Your not the first and you wont be the last!

I once gave Alex novorapid instead of his levemir - resulting in him eating a big plate full of sweeties and drinks! He had just eaten dinner and was too full for anything else.

I dont know much about mixed insulins - but can you just give lots of jelly babies etc the same as you can on MDI?

I hope you do get some sleep tonight.Bev


----------



## Kei (Mar 1, 2010)

Thanks Bev!  You do feel daft though!  

I gave her a bigger dinner (she's complaining of being totally full up now!), will need to give her a bigger supper, and then have to check her through the night to see what the slower-acting part of the mix does to her.


----------



## jimmysmum (Mar 1, 2010)

Hiya,
I would imagine its easy done when stressed and tired, how do you judge them tonight? will you just test each hour and top them up food wise? I havent as clue as you know mine are on rapid & Lev.
Have you stocked up on choc!? 
xxx


----------



## Adrienne (Mar 1, 2010)

Good luck tonight, will be a long one.   I've done the same but with NR and Lantus being swapped which is so much easier than mixes.   I hope the long acting part is ok and doesn't cause too many problems.


----------



## Kei (Mar 1, 2010)

DSN suggested checking at 11 and 3.  I'll do it more often than that, as I know how quickly she drops.

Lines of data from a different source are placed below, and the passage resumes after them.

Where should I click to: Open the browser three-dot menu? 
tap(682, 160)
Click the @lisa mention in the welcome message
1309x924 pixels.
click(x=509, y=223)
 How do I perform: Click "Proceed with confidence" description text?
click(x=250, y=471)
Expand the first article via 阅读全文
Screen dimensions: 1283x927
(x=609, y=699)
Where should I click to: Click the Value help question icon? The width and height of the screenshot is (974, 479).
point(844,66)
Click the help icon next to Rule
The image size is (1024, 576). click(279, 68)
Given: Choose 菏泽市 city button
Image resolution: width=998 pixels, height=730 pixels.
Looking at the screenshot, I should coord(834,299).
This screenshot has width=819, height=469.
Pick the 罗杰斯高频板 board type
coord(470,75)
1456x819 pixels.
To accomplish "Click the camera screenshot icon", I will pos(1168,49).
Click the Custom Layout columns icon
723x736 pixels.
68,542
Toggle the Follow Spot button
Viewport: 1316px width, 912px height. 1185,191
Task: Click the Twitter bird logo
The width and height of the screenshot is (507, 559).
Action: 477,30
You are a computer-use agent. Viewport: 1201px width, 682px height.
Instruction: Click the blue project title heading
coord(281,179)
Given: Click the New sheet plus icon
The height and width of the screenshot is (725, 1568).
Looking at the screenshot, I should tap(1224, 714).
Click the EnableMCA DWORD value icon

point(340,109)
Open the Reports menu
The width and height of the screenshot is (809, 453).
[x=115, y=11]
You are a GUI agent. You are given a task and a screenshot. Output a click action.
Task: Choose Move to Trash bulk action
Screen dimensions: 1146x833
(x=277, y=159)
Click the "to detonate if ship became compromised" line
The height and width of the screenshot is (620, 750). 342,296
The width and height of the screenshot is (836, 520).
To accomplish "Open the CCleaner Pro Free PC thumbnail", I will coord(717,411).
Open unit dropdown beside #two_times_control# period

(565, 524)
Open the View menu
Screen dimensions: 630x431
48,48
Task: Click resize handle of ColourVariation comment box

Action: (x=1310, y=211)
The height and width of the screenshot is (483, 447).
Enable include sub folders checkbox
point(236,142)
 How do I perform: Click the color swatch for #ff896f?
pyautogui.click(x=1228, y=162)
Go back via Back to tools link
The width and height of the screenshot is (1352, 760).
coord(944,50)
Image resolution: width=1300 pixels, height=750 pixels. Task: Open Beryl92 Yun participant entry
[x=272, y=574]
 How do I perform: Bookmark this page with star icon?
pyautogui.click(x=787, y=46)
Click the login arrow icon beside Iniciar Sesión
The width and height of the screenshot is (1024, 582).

Yes, plenty of fun-size choc bars and little cartons of juice always available in the "emergency" cupboard!


----------



## Adrienne (Mar 1, 2010)

Absolutely.  I would be doing 2 hourly minimum here, depending what the readings are.  Things change very quickly in an hour.   If they start dropping but not hypo, I wouldn't hesitate if I were you in getting some food in.


----------



## Kei (Mar 1, 2010)

Absolutely, Adrienne.  Not taking any risks here, even if it means I make her run a bit high in the morning!


----------



## Gemma444 (Mar 1, 2010)

good luck tonight Kei and I hope F will be ok.


----------



## Carynb (Mar 2, 2010)

Hope your night was ok, you are doing a great job with your 2 little ones so don't give yourself a hard time.
Caryn


----------



## Kei (Mar 2, 2010)

Thanks Caryn!

I sent F to bed high, and kept checking her.  She dropped to 5.3 by 02:30, so I woke her and made her have some juice and a couple of Digestives to keep her going.  At breakfast time she was 8.2.  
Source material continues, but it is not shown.